### Items from a data source:
- - -

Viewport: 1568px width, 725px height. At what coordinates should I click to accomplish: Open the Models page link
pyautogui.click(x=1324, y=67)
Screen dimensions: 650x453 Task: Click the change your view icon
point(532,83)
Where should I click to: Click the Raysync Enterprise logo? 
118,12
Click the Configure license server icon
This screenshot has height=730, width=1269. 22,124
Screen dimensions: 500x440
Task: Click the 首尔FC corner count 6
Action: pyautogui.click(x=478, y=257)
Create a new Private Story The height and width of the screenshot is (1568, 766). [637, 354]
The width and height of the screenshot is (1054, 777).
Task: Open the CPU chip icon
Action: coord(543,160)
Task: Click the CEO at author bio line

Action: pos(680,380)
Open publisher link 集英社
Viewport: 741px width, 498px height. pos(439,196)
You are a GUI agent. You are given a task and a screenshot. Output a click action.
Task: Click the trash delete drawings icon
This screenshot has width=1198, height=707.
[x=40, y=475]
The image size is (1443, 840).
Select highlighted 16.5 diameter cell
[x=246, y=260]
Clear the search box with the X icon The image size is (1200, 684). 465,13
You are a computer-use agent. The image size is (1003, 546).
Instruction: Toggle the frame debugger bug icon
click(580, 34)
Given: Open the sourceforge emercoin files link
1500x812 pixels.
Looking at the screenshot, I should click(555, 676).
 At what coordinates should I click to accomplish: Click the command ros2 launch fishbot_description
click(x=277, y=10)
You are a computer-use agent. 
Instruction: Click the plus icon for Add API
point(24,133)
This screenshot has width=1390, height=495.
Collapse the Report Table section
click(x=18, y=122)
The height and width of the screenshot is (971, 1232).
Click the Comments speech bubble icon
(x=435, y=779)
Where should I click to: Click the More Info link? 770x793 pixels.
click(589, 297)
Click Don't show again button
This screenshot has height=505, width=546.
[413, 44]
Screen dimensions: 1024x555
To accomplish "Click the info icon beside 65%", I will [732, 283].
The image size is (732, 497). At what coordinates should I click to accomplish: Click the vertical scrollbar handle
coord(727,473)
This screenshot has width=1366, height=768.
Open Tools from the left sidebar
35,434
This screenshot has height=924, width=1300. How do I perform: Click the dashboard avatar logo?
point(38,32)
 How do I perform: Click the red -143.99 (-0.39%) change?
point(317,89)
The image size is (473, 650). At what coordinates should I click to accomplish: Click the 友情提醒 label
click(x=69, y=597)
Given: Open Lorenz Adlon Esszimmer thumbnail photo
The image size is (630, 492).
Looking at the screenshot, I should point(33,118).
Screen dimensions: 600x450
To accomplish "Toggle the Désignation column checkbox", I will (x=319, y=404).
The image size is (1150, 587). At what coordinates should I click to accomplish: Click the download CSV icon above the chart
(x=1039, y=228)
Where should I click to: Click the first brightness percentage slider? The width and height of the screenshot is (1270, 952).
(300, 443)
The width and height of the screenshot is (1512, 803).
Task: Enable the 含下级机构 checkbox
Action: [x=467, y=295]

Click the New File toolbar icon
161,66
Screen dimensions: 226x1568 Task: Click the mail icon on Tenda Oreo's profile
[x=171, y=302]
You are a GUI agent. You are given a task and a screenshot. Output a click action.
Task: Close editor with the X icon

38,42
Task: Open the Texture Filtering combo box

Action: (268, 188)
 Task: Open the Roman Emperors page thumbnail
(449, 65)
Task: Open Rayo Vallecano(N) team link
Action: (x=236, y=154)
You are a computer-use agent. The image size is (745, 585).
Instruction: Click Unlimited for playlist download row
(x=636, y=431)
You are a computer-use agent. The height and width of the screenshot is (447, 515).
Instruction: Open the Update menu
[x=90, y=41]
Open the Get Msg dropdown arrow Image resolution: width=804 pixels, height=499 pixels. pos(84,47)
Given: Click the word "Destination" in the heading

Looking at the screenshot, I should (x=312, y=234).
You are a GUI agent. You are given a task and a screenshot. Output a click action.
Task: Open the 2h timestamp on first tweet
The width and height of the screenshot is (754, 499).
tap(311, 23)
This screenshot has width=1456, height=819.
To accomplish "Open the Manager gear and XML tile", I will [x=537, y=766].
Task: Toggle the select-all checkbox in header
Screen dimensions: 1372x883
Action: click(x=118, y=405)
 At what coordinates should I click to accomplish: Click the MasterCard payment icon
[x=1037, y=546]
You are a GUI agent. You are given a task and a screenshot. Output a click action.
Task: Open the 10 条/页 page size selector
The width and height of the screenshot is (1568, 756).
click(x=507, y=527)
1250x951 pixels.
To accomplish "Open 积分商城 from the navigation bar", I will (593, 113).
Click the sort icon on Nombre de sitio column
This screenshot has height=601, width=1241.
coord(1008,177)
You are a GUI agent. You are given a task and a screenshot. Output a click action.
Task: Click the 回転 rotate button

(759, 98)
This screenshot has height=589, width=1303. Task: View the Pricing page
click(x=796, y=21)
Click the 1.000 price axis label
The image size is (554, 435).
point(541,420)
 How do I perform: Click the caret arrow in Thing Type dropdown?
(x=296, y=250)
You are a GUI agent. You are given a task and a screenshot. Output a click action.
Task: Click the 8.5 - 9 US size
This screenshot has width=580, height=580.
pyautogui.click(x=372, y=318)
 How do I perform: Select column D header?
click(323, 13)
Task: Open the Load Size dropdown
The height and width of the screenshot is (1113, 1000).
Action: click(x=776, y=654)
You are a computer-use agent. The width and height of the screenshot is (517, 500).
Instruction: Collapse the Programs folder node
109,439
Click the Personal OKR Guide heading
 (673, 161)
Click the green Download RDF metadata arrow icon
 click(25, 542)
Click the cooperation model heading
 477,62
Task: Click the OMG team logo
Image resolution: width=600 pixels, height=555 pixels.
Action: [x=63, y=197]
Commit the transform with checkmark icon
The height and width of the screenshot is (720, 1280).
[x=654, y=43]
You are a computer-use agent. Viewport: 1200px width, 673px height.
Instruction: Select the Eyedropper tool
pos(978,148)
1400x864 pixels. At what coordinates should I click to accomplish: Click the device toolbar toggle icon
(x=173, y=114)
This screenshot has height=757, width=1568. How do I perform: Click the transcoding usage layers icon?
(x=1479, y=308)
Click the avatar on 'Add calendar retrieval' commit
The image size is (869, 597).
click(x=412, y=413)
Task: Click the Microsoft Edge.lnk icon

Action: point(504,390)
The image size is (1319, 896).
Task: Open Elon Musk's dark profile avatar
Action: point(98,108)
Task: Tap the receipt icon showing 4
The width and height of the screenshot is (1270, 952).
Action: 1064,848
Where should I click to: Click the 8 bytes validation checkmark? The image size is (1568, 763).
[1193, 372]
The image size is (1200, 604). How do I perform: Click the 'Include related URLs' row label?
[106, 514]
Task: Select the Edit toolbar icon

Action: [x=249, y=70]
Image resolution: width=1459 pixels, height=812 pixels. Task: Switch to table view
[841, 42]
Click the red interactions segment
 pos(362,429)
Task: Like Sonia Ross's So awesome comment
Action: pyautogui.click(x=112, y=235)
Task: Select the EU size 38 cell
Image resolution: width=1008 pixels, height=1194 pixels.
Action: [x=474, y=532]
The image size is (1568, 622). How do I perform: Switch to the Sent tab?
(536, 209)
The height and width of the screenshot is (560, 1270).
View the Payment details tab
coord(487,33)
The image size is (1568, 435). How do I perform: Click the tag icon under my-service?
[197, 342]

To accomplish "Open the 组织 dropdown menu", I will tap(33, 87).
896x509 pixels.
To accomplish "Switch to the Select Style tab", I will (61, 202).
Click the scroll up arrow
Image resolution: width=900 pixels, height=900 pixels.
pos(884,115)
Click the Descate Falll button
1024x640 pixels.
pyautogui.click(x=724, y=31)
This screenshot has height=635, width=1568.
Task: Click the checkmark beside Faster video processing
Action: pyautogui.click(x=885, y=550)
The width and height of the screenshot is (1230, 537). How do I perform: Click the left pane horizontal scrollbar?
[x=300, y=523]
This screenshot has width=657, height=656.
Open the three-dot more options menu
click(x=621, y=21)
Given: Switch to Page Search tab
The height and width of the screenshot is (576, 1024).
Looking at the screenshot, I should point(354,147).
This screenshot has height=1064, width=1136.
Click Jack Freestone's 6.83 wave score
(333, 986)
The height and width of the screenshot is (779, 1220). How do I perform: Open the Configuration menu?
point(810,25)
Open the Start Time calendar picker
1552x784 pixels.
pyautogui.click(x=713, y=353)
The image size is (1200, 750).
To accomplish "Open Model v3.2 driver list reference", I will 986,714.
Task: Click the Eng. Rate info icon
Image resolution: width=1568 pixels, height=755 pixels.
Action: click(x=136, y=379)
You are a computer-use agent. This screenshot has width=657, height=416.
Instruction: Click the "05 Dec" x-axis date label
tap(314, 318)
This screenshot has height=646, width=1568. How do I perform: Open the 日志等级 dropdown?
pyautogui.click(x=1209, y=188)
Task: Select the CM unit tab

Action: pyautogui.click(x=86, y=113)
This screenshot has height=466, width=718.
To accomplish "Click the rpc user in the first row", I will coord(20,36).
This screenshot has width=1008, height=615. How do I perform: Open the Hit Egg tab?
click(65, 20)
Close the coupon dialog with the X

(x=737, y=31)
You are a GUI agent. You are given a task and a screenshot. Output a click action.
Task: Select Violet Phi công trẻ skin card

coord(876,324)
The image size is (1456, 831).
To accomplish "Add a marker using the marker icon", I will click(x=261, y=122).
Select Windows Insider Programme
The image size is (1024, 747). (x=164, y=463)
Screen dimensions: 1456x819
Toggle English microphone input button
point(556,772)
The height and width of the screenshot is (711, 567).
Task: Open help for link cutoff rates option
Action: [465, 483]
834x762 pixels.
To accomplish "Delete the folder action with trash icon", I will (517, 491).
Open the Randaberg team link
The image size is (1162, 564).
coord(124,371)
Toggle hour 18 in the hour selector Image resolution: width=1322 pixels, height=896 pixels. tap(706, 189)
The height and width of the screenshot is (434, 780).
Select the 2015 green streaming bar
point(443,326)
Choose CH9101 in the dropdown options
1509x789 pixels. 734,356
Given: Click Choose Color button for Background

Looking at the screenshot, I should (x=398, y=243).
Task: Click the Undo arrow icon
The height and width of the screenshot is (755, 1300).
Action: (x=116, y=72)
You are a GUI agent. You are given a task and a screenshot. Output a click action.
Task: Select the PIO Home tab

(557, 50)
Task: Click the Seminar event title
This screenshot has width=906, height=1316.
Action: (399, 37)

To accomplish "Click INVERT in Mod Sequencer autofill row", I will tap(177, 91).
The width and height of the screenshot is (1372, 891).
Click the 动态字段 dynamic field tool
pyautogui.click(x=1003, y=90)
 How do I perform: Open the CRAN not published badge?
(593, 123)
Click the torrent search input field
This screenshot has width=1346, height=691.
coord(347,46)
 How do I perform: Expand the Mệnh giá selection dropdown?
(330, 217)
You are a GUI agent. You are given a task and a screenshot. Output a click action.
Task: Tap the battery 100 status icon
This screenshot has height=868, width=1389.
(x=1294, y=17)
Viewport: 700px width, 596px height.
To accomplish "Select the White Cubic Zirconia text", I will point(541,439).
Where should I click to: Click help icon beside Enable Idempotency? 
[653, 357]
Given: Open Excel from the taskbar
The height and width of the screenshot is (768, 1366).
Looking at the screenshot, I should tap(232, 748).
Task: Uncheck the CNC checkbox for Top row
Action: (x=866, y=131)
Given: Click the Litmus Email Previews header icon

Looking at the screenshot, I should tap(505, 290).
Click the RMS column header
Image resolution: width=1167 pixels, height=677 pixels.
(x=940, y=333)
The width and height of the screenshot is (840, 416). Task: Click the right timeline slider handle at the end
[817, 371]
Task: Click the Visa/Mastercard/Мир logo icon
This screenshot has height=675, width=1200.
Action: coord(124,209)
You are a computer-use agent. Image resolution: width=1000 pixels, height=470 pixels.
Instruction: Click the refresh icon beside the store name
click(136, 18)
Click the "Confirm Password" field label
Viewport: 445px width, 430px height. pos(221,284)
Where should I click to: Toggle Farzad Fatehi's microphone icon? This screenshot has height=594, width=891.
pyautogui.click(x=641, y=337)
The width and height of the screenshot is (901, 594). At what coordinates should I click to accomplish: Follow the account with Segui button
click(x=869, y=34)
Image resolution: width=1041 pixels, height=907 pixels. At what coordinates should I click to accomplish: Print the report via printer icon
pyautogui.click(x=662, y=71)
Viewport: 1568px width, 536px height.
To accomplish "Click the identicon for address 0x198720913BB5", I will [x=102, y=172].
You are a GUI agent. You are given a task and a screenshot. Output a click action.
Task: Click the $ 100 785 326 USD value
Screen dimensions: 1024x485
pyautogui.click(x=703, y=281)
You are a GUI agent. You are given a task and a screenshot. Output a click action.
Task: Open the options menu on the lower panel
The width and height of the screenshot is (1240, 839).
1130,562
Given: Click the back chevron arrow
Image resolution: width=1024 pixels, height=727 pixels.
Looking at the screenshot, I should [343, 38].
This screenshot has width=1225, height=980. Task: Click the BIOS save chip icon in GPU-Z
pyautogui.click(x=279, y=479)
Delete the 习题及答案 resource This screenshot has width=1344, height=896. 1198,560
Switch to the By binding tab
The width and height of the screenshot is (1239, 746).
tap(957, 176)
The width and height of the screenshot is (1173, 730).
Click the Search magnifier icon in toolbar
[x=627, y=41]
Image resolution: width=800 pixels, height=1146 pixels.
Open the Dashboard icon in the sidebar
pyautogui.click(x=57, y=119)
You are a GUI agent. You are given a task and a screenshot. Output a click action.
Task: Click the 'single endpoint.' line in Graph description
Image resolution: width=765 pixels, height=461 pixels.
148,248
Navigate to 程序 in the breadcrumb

- - -

### PROBLEM REQUIREMENTS:
Look above for the line holding "Image resolution: width=1041" and the line holding "Given: Click the back chevron arrow". Retype both, and every line between them, word for word and nothing else.

### SOLUTION:
Image resolution: width=1041 pixels, height=907 pixels. At what coordinates should I click to accomplish: Print the report via printer icon
pyautogui.click(x=662, y=71)
Viewport: 1568px width, 536px height.
To accomplish "Click the identicon for address 0x198720913BB5", I will [x=102, y=172].
You are a GUI agent. You are given a task and a screenshot. Output a click action.
Task: Click the $ 100 785 326 USD value
Screen dimensions: 1024x485
pyautogui.click(x=703, y=281)
You are a GUI agent. You are given a task and a screenshot. Output a click action.
Task: Open the options menu on the lower panel
The width and height of the screenshot is (1240, 839).
1130,562
Given: Click the back chevron arrow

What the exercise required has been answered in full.